[Opening DATA EXTRACT section]
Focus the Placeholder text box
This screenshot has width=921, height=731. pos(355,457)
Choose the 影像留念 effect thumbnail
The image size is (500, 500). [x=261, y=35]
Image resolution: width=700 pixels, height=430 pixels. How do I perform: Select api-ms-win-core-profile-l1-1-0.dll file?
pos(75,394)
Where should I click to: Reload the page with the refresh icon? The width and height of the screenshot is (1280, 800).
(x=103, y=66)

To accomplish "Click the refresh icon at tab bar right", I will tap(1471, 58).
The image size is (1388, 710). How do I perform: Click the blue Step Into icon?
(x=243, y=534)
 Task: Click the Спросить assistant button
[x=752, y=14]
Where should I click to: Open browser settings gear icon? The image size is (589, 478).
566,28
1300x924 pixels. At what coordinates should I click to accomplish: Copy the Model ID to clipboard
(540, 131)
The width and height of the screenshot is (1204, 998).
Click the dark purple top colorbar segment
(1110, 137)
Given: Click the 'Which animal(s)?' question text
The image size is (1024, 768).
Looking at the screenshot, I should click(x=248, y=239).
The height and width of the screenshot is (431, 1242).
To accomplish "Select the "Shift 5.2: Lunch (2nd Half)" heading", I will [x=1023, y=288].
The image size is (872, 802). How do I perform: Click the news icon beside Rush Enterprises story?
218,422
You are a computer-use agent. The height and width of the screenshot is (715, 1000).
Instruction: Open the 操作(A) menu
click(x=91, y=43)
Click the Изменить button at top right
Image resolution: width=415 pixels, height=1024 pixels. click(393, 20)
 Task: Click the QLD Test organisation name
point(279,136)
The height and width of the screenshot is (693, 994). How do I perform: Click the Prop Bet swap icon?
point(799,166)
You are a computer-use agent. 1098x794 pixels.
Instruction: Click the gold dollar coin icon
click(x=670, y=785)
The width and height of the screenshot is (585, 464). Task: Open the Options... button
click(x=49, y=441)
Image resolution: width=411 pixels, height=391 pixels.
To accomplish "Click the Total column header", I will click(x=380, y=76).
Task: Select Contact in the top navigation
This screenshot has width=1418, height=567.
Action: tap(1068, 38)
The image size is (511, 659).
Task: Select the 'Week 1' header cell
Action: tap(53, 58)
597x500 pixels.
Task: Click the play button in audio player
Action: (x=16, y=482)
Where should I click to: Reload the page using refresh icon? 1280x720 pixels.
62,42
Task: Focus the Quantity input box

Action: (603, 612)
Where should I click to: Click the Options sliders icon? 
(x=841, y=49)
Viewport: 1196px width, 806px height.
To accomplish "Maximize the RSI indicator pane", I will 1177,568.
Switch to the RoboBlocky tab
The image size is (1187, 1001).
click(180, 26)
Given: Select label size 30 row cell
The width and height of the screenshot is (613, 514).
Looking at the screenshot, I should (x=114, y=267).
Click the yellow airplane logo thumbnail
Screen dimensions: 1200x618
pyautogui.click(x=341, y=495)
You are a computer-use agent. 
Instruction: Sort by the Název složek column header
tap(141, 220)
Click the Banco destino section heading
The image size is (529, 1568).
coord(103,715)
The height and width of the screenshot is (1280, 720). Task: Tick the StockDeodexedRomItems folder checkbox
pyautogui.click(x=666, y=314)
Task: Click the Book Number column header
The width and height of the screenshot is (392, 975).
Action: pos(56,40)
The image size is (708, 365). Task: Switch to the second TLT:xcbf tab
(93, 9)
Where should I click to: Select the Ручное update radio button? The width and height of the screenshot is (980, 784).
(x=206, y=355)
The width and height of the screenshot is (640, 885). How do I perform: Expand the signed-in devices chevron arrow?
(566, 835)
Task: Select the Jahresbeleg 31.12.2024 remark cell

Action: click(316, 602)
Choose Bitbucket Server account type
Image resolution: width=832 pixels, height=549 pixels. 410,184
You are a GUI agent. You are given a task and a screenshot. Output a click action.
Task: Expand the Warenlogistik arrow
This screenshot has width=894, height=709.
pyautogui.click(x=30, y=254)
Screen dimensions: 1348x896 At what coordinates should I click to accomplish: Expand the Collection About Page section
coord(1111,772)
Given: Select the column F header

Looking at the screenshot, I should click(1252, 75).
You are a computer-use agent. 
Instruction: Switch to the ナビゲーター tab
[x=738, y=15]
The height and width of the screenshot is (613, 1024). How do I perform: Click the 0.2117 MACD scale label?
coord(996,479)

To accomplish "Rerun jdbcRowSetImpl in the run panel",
[Closing DATA EXTRACT section]
ABOUT THIS EXERCISE. Each record above is to be written out again, without any change.

ANSWER SPACE.
Focus the Placeholder text box
This screenshot has width=921, height=731. pos(355,457)
Choose the 影像留念 effect thumbnail
The image size is (500, 500). [x=261, y=35]
Image resolution: width=700 pixels, height=430 pixels. How do I perform: Select api-ms-win-core-profile-l1-1-0.dll file?
pos(75,394)
Where should I click to: Reload the page with the refresh icon? The width and height of the screenshot is (1280, 800).
(x=103, y=66)

To accomplish "Click the refresh icon at tab bar right", I will tap(1471, 58).
The image size is (1388, 710). How do I perform: Click the blue Step Into icon?
(x=243, y=534)
 Task: Click the Спросить assistant button
[x=752, y=14]
Where should I click to: Open browser settings gear icon? The image size is (589, 478).
566,28
1300x924 pixels. At what coordinates should I click to accomplish: Copy the Model ID to clipboard
(540, 131)
The width and height of the screenshot is (1204, 998).
Click the dark purple top colorbar segment
(1110, 137)
Given: Click the 'Which animal(s)?' question text
The image size is (1024, 768).
Looking at the screenshot, I should click(x=248, y=239).
The height and width of the screenshot is (431, 1242).
To accomplish "Select the "Shift 5.2: Lunch (2nd Half)" heading", I will [x=1023, y=288].
The image size is (872, 802). How do I perform: Click the news icon beside Rush Enterprises story?
218,422
You are a computer-use agent. The height and width of the screenshot is (715, 1000).
Instruction: Open the 操作(A) menu
click(x=91, y=43)
Click the Изменить button at top right
Image resolution: width=415 pixels, height=1024 pixels. click(393, 20)
 Task: Click the QLD Test organisation name
point(279,136)
The height and width of the screenshot is (693, 994). How do I perform: Click the Prop Bet swap icon?
point(799,166)
You are a computer-use agent. 1098x794 pixels.
Instruction: Click the gold dollar coin icon
click(x=670, y=785)
The width and height of the screenshot is (585, 464). Task: Open the Options... button
click(x=49, y=441)
Image resolution: width=411 pixels, height=391 pixels.
To accomplish "Click the Total column header", I will click(x=380, y=76).
Task: Select Contact in the top navigation
This screenshot has width=1418, height=567.
Action: tap(1068, 38)
The image size is (511, 659).
Task: Select the 'Week 1' header cell
Action: tap(53, 58)
597x500 pixels.
Task: Click the play button in audio player
Action: (x=16, y=482)
Where should I click to: Reload the page using refresh icon? 1280x720 pixels.
62,42
Task: Focus the Quantity input box

Action: (603, 612)
Where should I click to: Click the Options sliders icon? 
(x=841, y=49)
Viewport: 1196px width, 806px height.
To accomplish "Maximize the RSI indicator pane", I will 1177,568.
Switch to the RoboBlocky tab
The image size is (1187, 1001).
click(180, 26)
Given: Select label size 30 row cell
The width and height of the screenshot is (613, 514).
Looking at the screenshot, I should (x=114, y=267).
Click the yellow airplane logo thumbnail
Screen dimensions: 1200x618
pyautogui.click(x=341, y=495)
You are a computer-use agent. 
Instruction: Sort by the Název složek column header
tap(141, 220)
Click the Banco destino section heading
The image size is (529, 1568).
coord(103,715)
The height and width of the screenshot is (1280, 720). Task: Tick the StockDeodexedRomItems folder checkbox
pyautogui.click(x=666, y=314)
Task: Click the Book Number column header
The width and height of the screenshot is (392, 975).
Action: pos(56,40)
The image size is (708, 365). Task: Switch to the second TLT:xcbf tab
(93, 9)
Where should I click to: Select the Ручное update radio button? The width and height of the screenshot is (980, 784).
(x=206, y=355)
The width and height of the screenshot is (640, 885). How do I perform: Expand the signed-in devices chevron arrow?
(566, 835)
Task: Select the Jahresbeleg 31.12.2024 remark cell

Action: click(316, 602)
Choose Bitbucket Server account type
Image resolution: width=832 pixels, height=549 pixels. 410,184
You are a GUI agent. You are given a task and a screenshot. Output a click action.
Task: Expand the Warenlogistik arrow
This screenshot has width=894, height=709.
pyautogui.click(x=30, y=254)
Screen dimensions: 1348x896 At what coordinates should I click to accomplish: Expand the Collection About Page section
coord(1111,772)
Given: Select the column F header

Looking at the screenshot, I should click(1252, 75).
You are a computer-use agent. 
Instruction: Switch to the ナビゲーター tab
[x=738, y=15]
The height and width of the screenshot is (613, 1024). How do I perform: Click the 0.2117 MACD scale label?
coord(996,479)

To accomplish "Rerun jdbcRowSetImpl in the run panel",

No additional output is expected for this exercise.